The applicant Ferrari F.lli Lunelli Spa filed an international application with an extension to the European Union (EU) regarding the figurative trademark PERLE’ registration for 33 class goods. The expert partially rejected the application for 33 class goods wine and sparkling wine in accordance with the Regulation (EC) articles. This expert’s decision was appealed against. The Boards of Appeal of the OHIM dismissed the appeal arguing that in respect to 33 class goods wine and sparkling wine, the trademark was descriptive and lacked distinctive character. Also, OHIM’s Boards of Appeal decided that the evidence provided by the applicant was not sufficient enough in order to acknowledge that the trademark had acquired a distinctive character because of use in all interested member countries.
The General Court of the EU dismissed the claim and upheld the decision made by the Second Boards of Appeal. It was stated that the Boards of Appeal reached the right conclusion meaning that the public would perceive trademark PERLE’ as marking wine and sparkling wine characteristics, therefore, it would lack distinctiveness, as the consumers would not identify the origins of the product. In this case the relevant public was described as wine and sparkling wine consumers. They consisted of specialists and a general public who speak English and French, because ‘perlé’ is found in English and French dictionaries. The court stated that even if the average consumer does not understand the meaning of this term he or she will usually consult with a wine expert when buying, who will know the meaning of this term and will provide the necessary advice. The court noted that an apostrophe (‘) following the letter “E” in the trademark does not make the trademark look as having a distinctive character. Because of this reason the General Court rejected the application on the grounds that the trademark is identical with the term ‘perlé’. It is also of descriptive nature in respect to the registered goods and it cannot indicate the origins of the product to the relevant consumer.
The General Court also rejected applicant’s arguments that the Boards of Appeal had inadequately assessed provided evidence regarding the acquired distinctiveness.
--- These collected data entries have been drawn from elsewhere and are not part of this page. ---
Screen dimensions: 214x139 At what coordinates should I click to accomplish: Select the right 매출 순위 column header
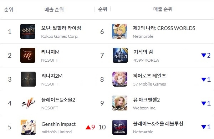[163, 9]
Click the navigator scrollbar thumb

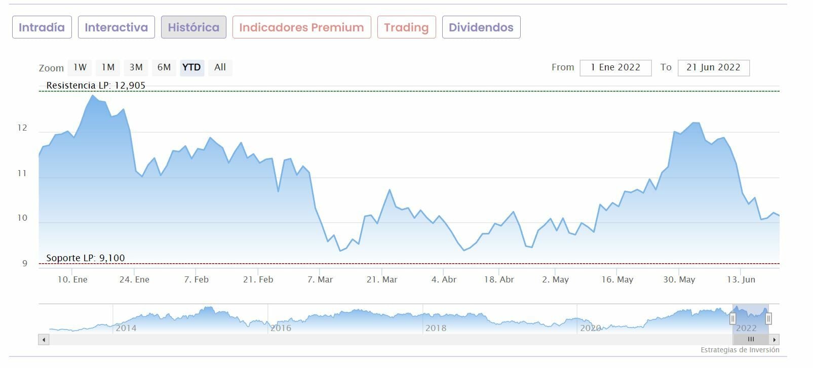[x=751, y=340]
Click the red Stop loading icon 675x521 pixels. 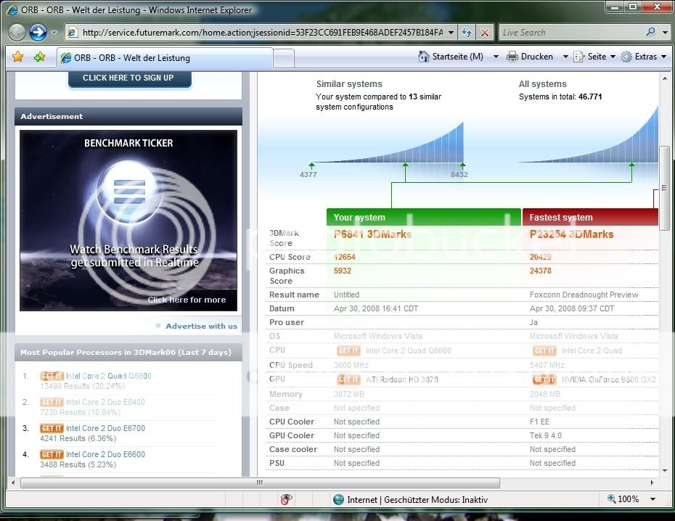click(x=485, y=33)
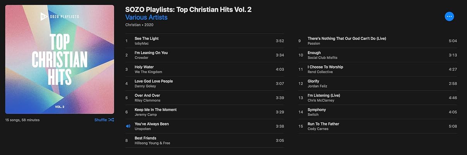Pick Best Friends by Hillsong Young & Free
Screen dimensions: 467x155
(146, 138)
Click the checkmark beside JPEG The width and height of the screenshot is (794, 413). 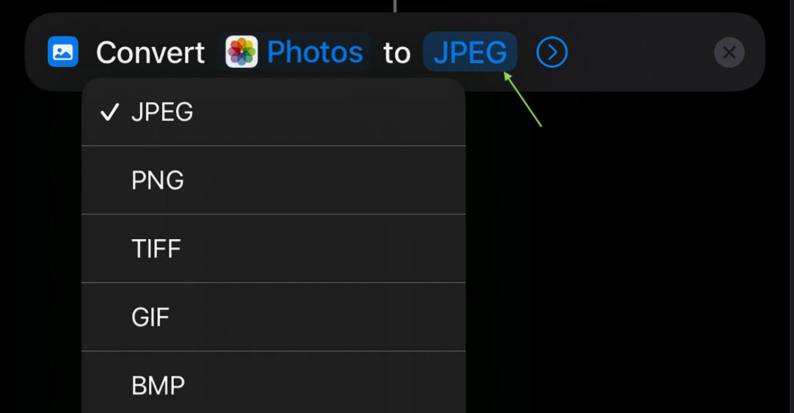point(109,112)
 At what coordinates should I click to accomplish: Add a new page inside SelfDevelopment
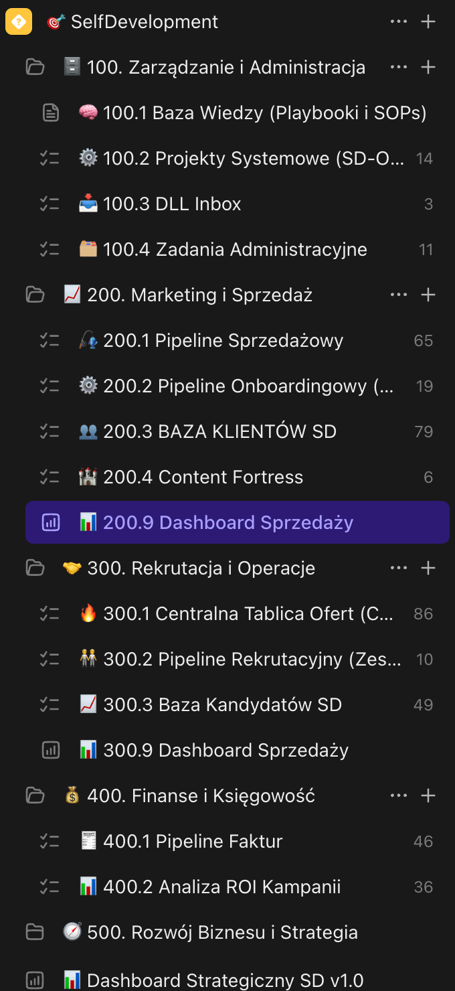pos(428,21)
The court noted that in order to prove that the trademark has acquired the distinctive character it is necessary to confirm its acquired distinctiveness in all the territories where it is lacked. In this case the trademark was perceived as descriptive by the English and French speaking consumers, thus its acquired distinctiveness had to be proved in such countries as the United Kingdom, France, Belgium, Luxembourg, Malta and Ireland. Since the applicant gave evidence related only with the United Kingdom and France it was stated that there was not enough evidence for the trademark’s acquired distinctiveness.
The decision of this court is a useful reminder: evidence of acquired distinctiveness of the trademark has to encompass the whole geographic zone.